* **Task to carry out**: Copy out the items below, swapping each "GUI agent" for "screen assistant" and keeping everything else the same.

* **Material to process**:
○ ○ ○ ○

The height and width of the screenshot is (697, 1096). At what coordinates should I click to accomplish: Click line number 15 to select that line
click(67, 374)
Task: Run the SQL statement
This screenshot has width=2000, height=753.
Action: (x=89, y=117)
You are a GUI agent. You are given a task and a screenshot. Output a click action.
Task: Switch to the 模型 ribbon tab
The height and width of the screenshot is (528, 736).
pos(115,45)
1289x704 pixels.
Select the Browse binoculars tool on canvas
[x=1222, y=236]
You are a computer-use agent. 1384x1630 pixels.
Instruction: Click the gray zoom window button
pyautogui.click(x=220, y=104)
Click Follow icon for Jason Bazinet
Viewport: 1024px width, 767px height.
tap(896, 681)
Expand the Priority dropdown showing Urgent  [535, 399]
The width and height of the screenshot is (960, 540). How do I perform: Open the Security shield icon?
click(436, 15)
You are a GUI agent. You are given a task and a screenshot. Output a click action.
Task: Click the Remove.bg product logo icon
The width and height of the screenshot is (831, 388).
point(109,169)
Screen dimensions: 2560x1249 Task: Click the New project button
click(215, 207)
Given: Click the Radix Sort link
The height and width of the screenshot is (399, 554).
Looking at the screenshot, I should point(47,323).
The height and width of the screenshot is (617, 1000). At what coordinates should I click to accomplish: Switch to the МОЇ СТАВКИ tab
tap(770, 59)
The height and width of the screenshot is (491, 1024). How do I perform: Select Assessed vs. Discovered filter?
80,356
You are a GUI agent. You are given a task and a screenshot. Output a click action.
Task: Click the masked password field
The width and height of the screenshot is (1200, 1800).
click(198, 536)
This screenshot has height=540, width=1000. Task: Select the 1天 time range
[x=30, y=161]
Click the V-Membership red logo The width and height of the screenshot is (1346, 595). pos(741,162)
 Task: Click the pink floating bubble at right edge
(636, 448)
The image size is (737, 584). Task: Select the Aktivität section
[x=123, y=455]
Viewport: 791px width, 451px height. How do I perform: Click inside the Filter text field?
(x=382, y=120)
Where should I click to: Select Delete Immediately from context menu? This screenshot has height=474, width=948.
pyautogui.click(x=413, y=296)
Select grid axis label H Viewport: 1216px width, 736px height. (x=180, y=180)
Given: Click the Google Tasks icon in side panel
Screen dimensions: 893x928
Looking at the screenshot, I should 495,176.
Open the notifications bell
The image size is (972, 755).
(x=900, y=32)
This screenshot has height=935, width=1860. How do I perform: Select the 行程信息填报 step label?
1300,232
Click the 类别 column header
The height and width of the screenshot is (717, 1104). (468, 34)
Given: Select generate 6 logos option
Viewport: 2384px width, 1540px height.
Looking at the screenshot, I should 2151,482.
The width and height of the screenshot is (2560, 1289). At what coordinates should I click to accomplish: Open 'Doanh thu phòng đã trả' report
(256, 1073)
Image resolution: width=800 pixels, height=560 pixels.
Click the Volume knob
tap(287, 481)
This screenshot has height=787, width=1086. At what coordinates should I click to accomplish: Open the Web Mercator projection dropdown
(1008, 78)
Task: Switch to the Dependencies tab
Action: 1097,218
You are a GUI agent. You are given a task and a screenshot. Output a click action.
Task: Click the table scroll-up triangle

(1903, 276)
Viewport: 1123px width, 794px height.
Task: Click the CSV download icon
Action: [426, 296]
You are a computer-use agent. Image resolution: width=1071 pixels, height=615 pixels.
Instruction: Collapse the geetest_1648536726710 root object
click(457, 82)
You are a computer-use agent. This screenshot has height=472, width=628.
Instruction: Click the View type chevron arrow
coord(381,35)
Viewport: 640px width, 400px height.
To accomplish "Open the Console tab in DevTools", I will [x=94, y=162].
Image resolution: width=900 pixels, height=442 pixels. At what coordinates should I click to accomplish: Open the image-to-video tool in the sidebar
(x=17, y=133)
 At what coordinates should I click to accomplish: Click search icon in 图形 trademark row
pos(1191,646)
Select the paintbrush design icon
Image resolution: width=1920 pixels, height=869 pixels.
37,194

○ ○ ○ ○

* **Solution for this exercise**:
The height and width of the screenshot is (697, 1096). At what coordinates should I click to accomplish: Click line number 15 to select that line
click(67, 374)
Task: Run the SQL statement
This screenshot has width=2000, height=753.
Action: (x=89, y=117)
You are a screen assistant. You are given a task and a screenshot. Output a click action.
Task: Switch to the 模型 ribbon tab
The height and width of the screenshot is (528, 736).
pos(115,45)
1289x704 pixels.
Select the Browse binoculars tool on canvas
[x=1222, y=236]
You are a computer-use agent. 1384x1630 pixels.
Instruction: Click the gray zoom window button
pyautogui.click(x=220, y=104)
Click Follow icon for Jason Bazinet
Viewport: 1024px width, 767px height.
tap(896, 681)
Expand the Priority dropdown showing Urgent  [535, 399]
The width and height of the screenshot is (960, 540). How do I perform: Open the Security shield icon?
click(436, 15)
You are a screen assistant. You are given a task and a screenshot. Output a click action.
Task: Click the Remove.bg product logo icon
The width and height of the screenshot is (831, 388).
point(109,169)
Screen dimensions: 2560x1249 Task: Click the New project button
click(215, 207)
Given: Click the Radix Sort link
The height and width of the screenshot is (399, 554).
Looking at the screenshot, I should point(47,323).
The height and width of the screenshot is (617, 1000). At what coordinates should I click to accomplish: Switch to the МОЇ СТАВКИ tab
tap(770, 59)
The height and width of the screenshot is (491, 1024). How do I perform: Select Assessed vs. Discovered filter?
80,356
You are a screen assistant. You are given a task and a screenshot. Output a click action.
Task: Click the masked password field
The width and height of the screenshot is (1200, 1800).
click(198, 536)
This screenshot has height=540, width=1000. Task: Select the 1天 time range
[x=30, y=161]
Click the V-Membership red logo The width and height of the screenshot is (1346, 595). pos(741,162)
 Task: Click the pink floating bubble at right edge
(636, 448)
The image size is (737, 584). Task: Select the Aktivität section
[x=123, y=455]
Viewport: 791px width, 451px height. How do I perform: Click inside the Filter text field?
(x=382, y=120)
Where should I click to: Select Delete Immediately from context menu? This screenshot has height=474, width=948.
pyautogui.click(x=413, y=296)
Select grid axis label H Viewport: 1216px width, 736px height. (x=180, y=180)
Given: Click the Google Tasks icon in side panel
Screen dimensions: 893x928
Looking at the screenshot, I should 495,176.
Open the notifications bell
The image size is (972, 755).
(x=900, y=32)
This screenshot has height=935, width=1860. How do I perform: Select the 行程信息填报 step label?
1300,232
Click the 类别 column header
The height and width of the screenshot is (717, 1104). (468, 34)
Given: Select generate 6 logos option
Viewport: 2384px width, 1540px height.
Looking at the screenshot, I should 2151,482.
The width and height of the screenshot is (2560, 1289). At what coordinates should I click to accomplish: Open 'Doanh thu phòng đã trả' report
(256, 1073)
Image resolution: width=800 pixels, height=560 pixels.
Click the Volume knob
tap(287, 481)
This screenshot has height=787, width=1086. At what coordinates should I click to accomplish: Open the Web Mercator projection dropdown
(1008, 78)
Task: Switch to the Dependencies tab
Action: 1097,218
You are a screen assistant. You are given a task and a screenshot. Output a click action.
Task: Click the table scroll-up triangle

(1903, 276)
Viewport: 1123px width, 794px height.
Task: Click the CSV download icon
Action: [426, 296]
You are a computer-use agent. Image resolution: width=1071 pixels, height=615 pixels.
Instruction: Collapse the geetest_1648536726710 root object
click(457, 82)
You are a computer-use agent. This screenshot has height=472, width=628.
Instruction: Click the View type chevron arrow
coord(381,35)
Viewport: 640px width, 400px height.
To accomplish "Open the Console tab in DevTools", I will [x=94, y=162].
Image resolution: width=900 pixels, height=442 pixels. At what coordinates should I click to accomplish: Open the image-to-video tool in the sidebar
(x=17, y=133)
 At what coordinates should I click to accomplish: Click search icon in 图形 trademark row
pos(1191,646)
Select the paintbrush design icon
Image resolution: width=1920 pixels, height=869 pixels.
37,194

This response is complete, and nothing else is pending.